WHAT THE EXERCISE ASKS ::
Set down exactly the lines below, starting at the one that contains "547x532 pixels. Task: Open" and ending at the one that contains "Task: Click the temperature", with both of those lines included and nothing else.
================================
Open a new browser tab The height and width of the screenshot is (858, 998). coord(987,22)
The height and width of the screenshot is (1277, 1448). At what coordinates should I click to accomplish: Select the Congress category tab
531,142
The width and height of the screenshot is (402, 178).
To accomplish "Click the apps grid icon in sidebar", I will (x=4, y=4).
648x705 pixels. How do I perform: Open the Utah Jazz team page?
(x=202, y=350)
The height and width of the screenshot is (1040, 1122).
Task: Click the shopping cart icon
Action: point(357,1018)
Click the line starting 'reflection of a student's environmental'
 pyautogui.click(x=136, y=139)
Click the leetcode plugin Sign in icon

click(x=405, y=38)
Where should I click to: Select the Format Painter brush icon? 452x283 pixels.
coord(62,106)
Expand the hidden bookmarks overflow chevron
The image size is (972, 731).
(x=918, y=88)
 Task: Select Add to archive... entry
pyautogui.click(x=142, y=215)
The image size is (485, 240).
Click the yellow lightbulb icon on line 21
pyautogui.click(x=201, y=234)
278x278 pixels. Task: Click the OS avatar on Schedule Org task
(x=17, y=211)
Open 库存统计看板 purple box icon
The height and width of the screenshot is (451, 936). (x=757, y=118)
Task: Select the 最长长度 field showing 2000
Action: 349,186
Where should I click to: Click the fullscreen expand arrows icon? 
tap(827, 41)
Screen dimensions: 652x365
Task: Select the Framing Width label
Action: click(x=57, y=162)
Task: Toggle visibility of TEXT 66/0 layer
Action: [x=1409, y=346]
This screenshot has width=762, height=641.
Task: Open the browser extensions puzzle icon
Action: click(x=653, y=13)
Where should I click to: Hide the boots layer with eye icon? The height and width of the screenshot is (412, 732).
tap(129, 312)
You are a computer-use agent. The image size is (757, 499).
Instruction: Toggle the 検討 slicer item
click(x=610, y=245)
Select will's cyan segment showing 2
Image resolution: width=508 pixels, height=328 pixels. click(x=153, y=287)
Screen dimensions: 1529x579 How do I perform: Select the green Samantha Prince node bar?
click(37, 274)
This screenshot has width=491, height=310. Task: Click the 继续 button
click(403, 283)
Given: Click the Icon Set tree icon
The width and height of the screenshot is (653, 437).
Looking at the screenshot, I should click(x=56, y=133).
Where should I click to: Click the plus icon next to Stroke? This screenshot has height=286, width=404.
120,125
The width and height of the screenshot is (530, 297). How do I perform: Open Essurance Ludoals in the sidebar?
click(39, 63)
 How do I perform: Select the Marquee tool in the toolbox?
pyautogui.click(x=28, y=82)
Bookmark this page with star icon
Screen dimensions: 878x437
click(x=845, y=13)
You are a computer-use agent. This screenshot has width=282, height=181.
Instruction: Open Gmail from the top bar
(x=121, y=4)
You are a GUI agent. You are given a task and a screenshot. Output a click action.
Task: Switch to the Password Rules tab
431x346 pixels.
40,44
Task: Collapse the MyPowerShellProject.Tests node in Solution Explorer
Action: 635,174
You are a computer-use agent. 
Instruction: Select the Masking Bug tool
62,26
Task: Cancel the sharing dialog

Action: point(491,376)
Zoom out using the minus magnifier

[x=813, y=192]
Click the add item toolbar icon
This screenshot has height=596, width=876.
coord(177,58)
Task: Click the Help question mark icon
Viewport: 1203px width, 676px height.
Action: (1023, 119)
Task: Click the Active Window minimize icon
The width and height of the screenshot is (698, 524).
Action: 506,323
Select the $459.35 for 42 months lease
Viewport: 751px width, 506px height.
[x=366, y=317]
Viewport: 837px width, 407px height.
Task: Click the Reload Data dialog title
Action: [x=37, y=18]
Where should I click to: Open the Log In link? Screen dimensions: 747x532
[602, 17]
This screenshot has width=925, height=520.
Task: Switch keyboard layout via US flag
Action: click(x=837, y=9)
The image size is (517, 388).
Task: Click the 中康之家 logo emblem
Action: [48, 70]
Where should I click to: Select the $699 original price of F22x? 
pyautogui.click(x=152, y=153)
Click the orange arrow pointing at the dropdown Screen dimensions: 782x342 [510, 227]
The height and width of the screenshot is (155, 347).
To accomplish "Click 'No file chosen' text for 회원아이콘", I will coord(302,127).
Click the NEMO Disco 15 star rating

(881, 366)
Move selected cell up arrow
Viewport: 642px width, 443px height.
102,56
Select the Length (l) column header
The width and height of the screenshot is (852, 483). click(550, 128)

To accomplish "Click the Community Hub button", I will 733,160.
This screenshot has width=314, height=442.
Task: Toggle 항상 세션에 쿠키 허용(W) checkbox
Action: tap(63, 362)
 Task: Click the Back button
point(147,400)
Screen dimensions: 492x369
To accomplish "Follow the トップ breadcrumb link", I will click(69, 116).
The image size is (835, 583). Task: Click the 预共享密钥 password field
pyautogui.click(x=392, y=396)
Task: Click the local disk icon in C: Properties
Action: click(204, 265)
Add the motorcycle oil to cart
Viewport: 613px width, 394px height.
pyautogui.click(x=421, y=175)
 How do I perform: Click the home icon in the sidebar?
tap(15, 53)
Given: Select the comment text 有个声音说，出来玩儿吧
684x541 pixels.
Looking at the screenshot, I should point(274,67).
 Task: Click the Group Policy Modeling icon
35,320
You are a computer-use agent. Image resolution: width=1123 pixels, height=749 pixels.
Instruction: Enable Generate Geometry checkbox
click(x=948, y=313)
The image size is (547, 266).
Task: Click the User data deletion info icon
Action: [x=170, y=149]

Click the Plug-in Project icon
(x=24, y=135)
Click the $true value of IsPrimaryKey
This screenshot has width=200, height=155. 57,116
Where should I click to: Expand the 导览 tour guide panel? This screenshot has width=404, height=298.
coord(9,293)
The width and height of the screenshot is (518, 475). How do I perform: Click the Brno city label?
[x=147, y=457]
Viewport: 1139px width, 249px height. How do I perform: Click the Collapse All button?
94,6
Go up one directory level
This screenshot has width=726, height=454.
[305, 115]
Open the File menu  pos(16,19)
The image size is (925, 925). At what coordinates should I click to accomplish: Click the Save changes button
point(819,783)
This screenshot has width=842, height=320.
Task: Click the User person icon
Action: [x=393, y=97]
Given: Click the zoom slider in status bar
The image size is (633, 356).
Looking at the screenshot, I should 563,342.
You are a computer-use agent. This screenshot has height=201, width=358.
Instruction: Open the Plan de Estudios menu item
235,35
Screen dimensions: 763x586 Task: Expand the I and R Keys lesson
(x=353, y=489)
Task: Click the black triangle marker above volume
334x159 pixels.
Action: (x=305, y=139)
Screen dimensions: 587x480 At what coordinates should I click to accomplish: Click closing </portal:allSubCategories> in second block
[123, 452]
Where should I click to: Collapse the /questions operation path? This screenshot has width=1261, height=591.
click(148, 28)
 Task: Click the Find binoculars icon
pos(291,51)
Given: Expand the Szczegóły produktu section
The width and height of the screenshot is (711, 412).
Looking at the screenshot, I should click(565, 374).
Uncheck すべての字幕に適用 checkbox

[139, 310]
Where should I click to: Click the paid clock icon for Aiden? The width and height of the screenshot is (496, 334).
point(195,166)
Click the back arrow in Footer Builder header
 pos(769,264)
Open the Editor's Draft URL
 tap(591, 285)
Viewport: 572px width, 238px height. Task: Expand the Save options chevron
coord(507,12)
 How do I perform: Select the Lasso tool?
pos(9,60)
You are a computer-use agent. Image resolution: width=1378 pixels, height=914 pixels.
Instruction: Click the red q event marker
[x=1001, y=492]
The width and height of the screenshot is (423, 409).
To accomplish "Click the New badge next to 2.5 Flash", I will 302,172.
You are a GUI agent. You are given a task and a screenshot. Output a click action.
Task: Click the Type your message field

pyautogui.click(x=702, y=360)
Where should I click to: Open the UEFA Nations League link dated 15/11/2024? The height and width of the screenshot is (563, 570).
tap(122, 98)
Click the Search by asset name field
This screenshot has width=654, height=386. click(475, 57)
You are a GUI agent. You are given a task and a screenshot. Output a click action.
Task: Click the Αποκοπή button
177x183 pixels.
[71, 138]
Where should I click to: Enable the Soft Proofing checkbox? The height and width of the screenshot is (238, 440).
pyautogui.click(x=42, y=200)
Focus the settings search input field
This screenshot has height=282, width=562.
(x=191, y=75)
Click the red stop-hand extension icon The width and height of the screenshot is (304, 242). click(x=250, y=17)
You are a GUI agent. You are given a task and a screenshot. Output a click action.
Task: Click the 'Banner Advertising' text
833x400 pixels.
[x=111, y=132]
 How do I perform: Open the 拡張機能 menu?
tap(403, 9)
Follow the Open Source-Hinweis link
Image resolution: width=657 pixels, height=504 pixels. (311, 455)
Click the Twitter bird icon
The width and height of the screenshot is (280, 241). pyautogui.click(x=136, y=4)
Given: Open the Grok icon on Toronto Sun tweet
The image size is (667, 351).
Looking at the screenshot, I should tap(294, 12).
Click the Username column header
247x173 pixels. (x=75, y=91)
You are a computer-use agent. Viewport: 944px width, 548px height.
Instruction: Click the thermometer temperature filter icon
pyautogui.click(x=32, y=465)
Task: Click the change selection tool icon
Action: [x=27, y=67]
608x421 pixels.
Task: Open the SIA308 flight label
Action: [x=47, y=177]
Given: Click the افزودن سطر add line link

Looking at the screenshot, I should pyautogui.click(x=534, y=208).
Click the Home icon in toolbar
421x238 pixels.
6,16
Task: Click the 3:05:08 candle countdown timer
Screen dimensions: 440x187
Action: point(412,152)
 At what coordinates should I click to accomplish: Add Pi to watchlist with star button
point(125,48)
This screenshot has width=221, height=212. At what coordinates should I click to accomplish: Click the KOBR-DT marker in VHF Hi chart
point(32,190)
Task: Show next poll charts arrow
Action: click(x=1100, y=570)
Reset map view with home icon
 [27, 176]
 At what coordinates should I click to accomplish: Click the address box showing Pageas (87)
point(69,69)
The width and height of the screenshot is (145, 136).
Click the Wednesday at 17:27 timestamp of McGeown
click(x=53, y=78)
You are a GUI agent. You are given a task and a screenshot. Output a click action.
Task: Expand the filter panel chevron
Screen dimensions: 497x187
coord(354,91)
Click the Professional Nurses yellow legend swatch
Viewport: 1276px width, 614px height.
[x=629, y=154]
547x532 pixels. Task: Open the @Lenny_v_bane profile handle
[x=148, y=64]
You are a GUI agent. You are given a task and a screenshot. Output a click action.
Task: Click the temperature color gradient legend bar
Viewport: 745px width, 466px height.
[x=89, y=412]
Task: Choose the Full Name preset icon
================================
EXPECTED ANSWER ::
547x532 pixels. Task: Open the @Lenny_v_bane profile handle
[x=148, y=64]
You are a GUI agent. You are given a task and a screenshot. Output a click action.
Task: Click the temperature color gradient legend bar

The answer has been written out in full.